### DATA TO USE
Segment Open
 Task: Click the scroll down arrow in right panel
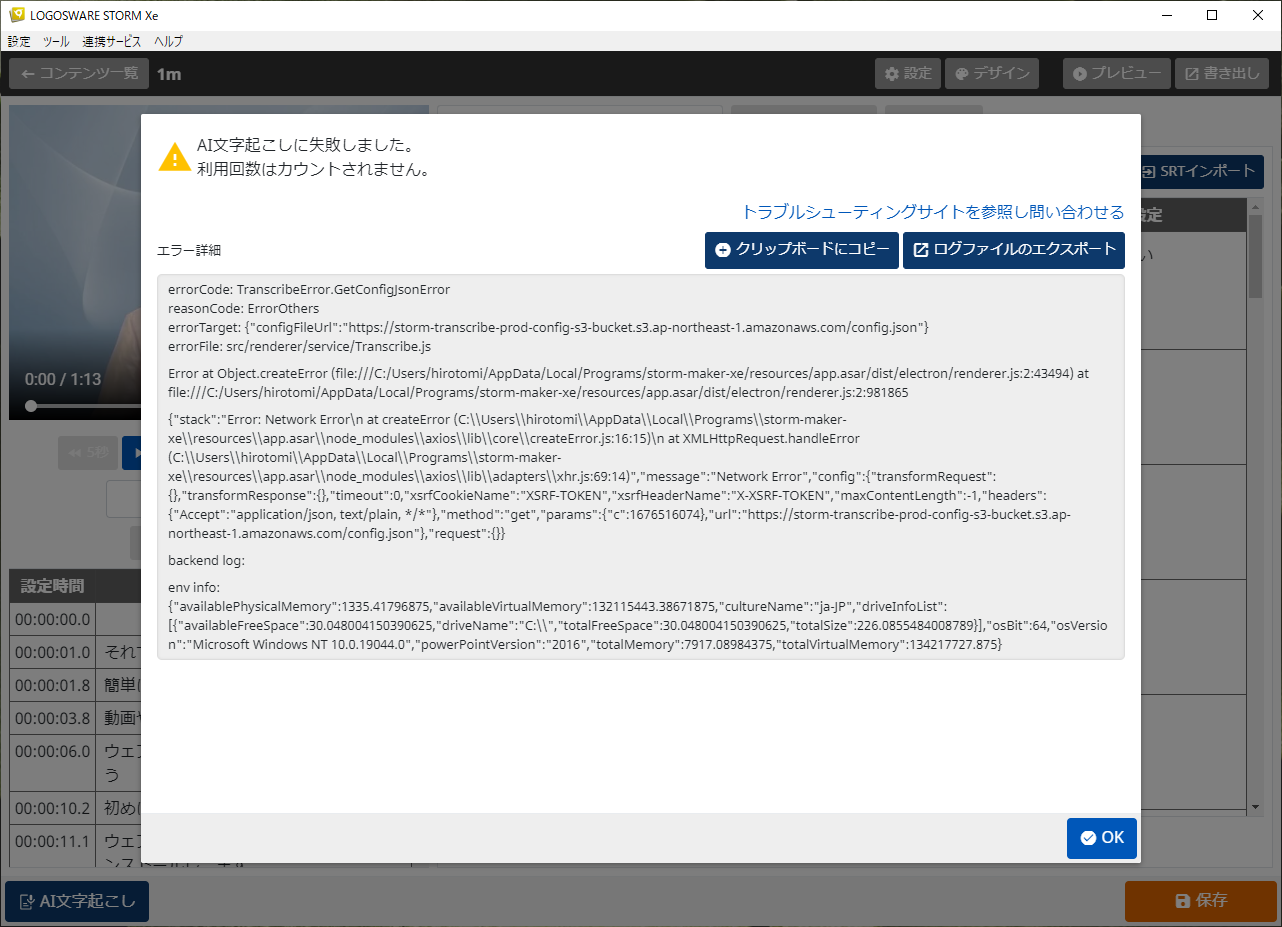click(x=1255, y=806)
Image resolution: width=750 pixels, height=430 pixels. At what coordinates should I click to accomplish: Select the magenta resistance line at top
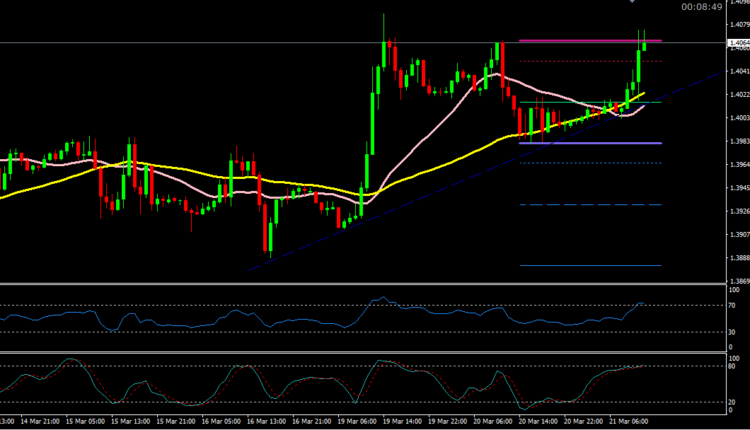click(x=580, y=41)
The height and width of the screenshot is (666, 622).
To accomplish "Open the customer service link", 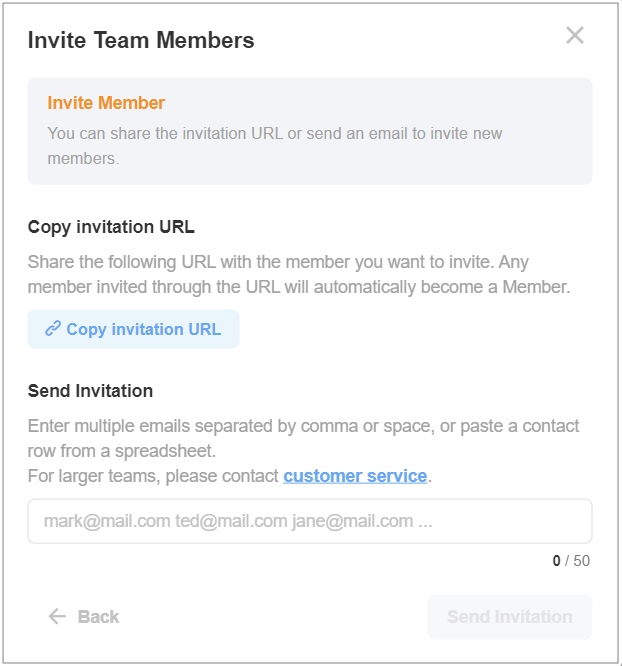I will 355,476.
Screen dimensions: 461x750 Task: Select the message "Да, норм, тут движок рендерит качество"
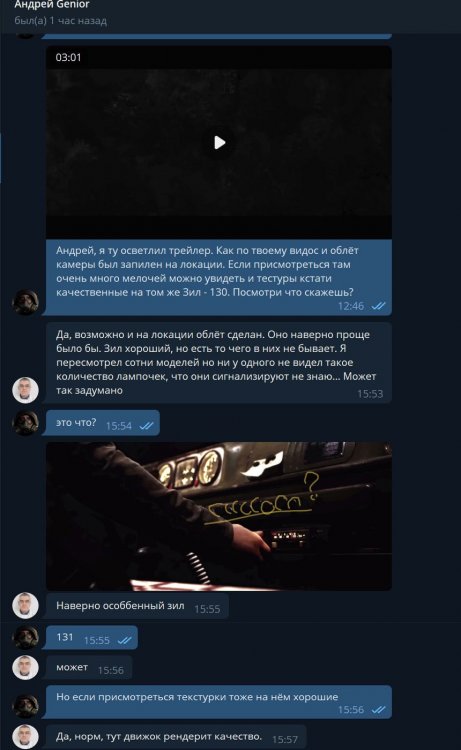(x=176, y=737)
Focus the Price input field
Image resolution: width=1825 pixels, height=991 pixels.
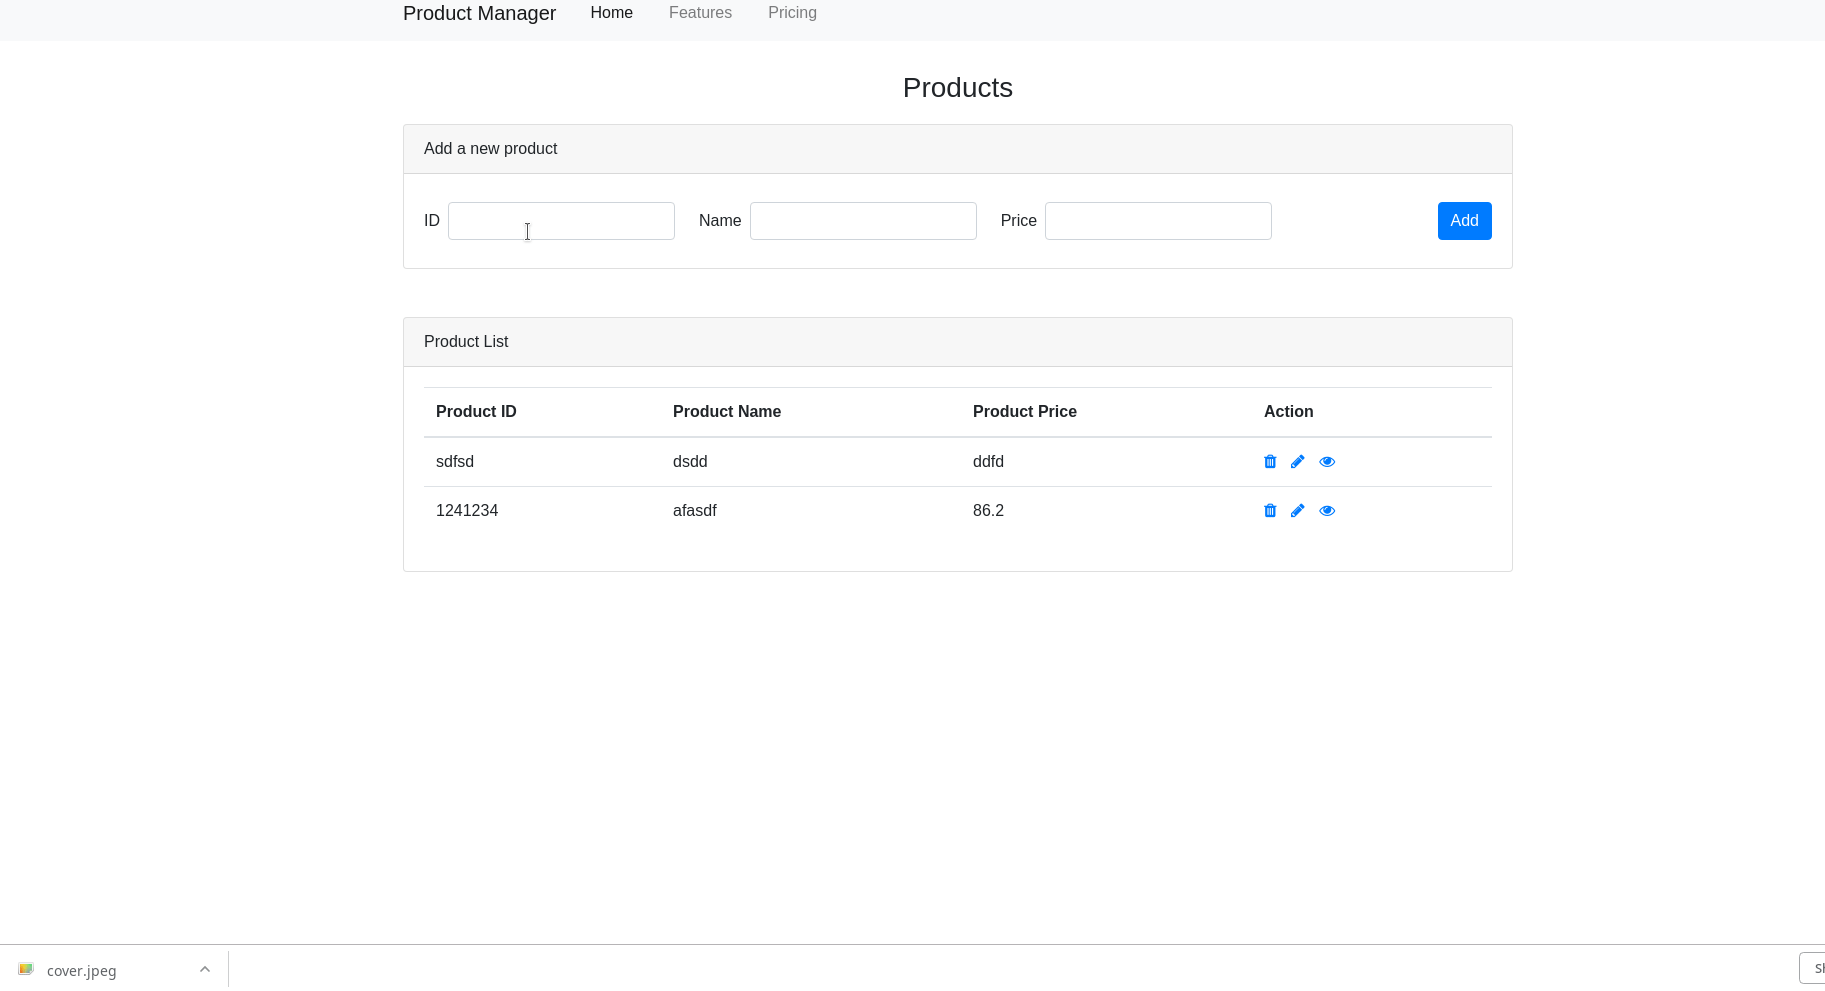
Segment Closed
Segment Open
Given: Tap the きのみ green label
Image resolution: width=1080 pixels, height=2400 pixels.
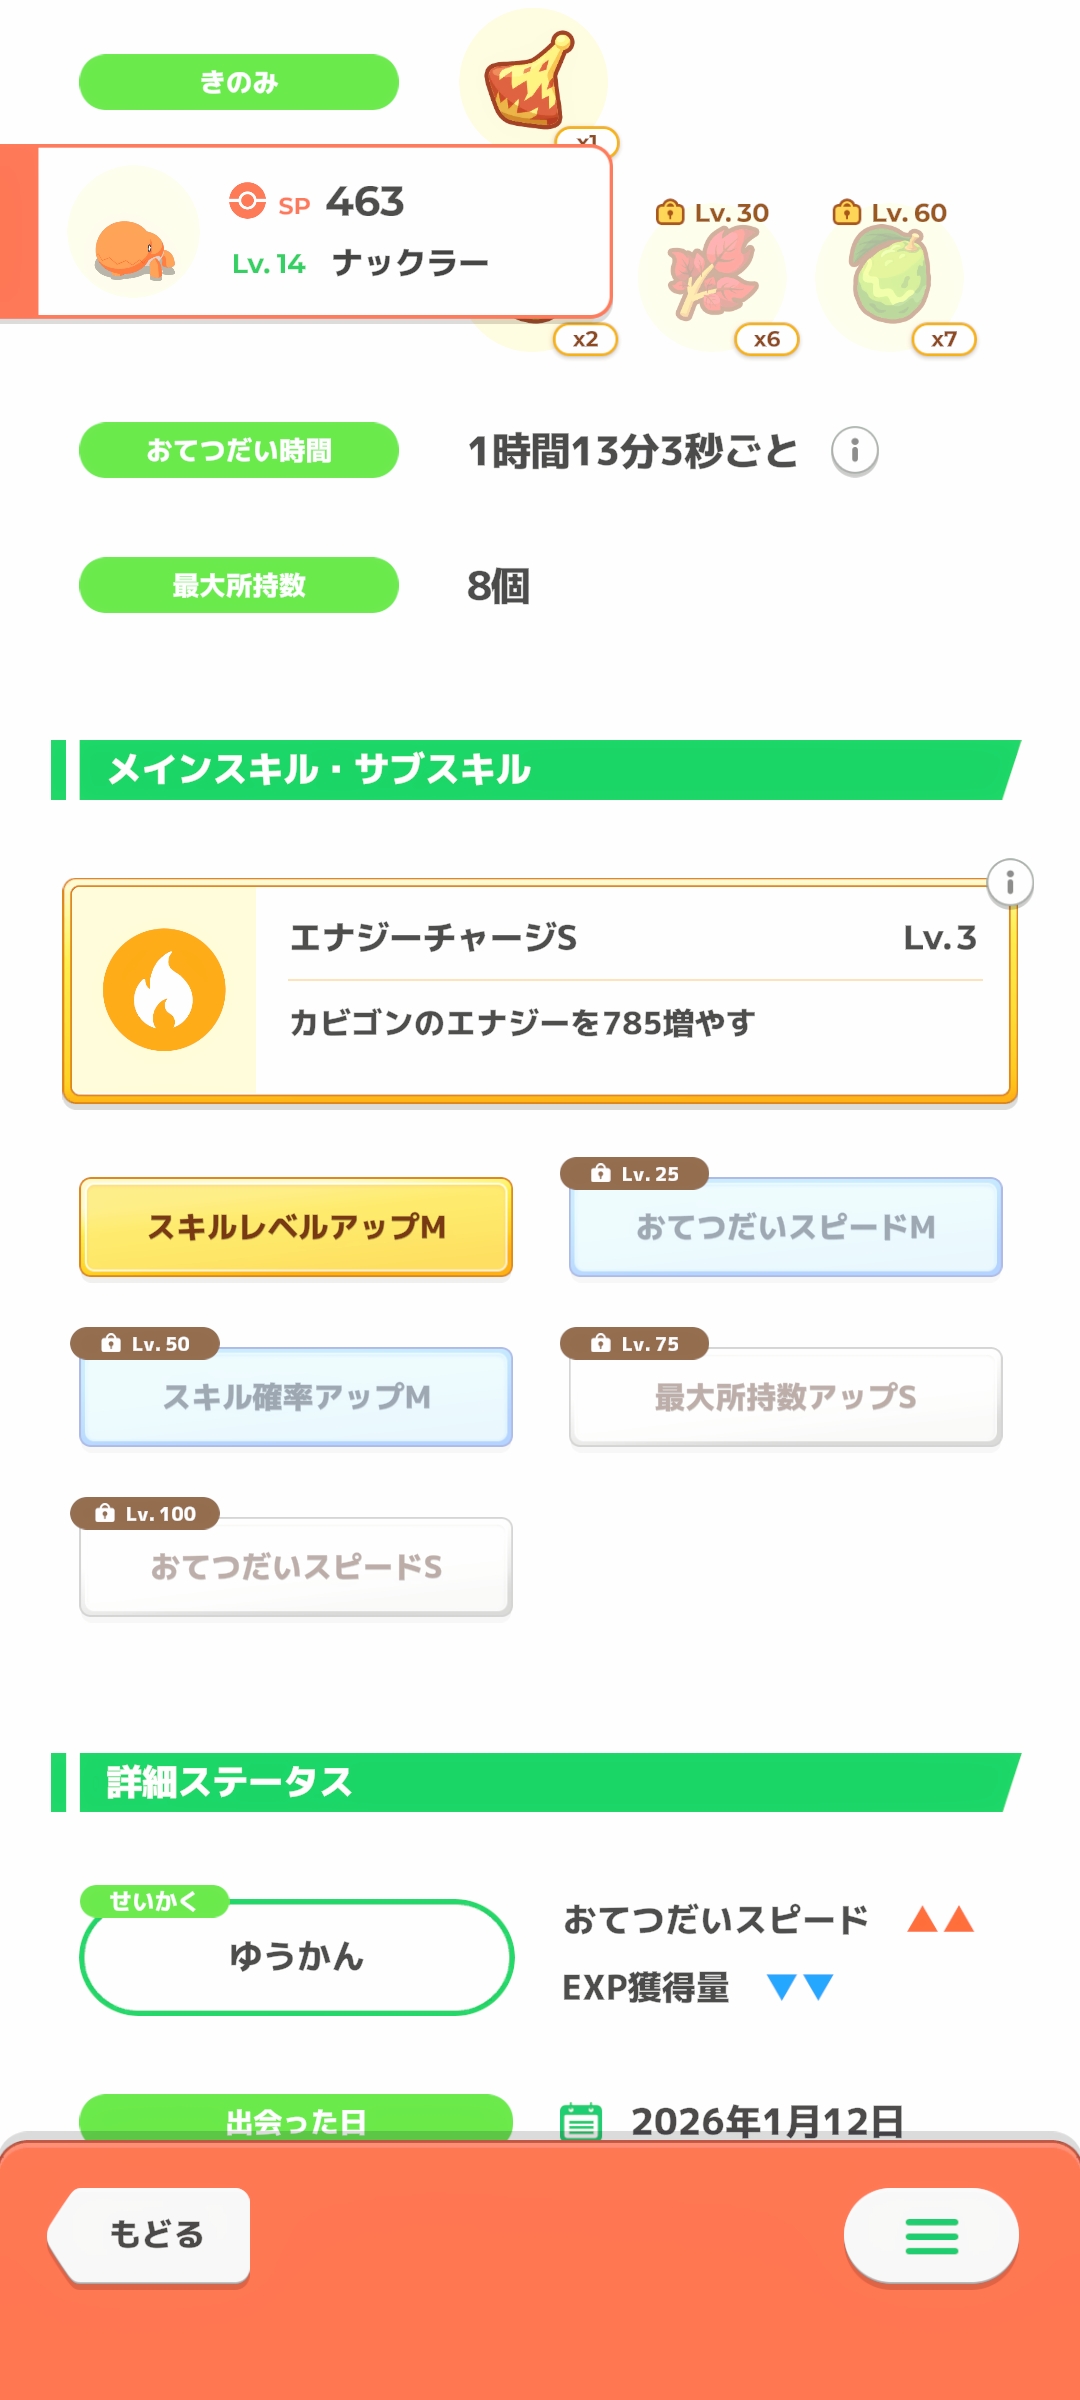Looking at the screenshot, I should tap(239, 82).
Segment Closed
### AIM OF THE EXERCISE
From the records above, retype only the lines starting at the line that contains "Focus the Price input field" and ending at the line that contains "Image resolution: width=1825", both included.

### SOLUTION
Focus the Price input field
Image resolution: width=1825 pixels, height=991 pixels.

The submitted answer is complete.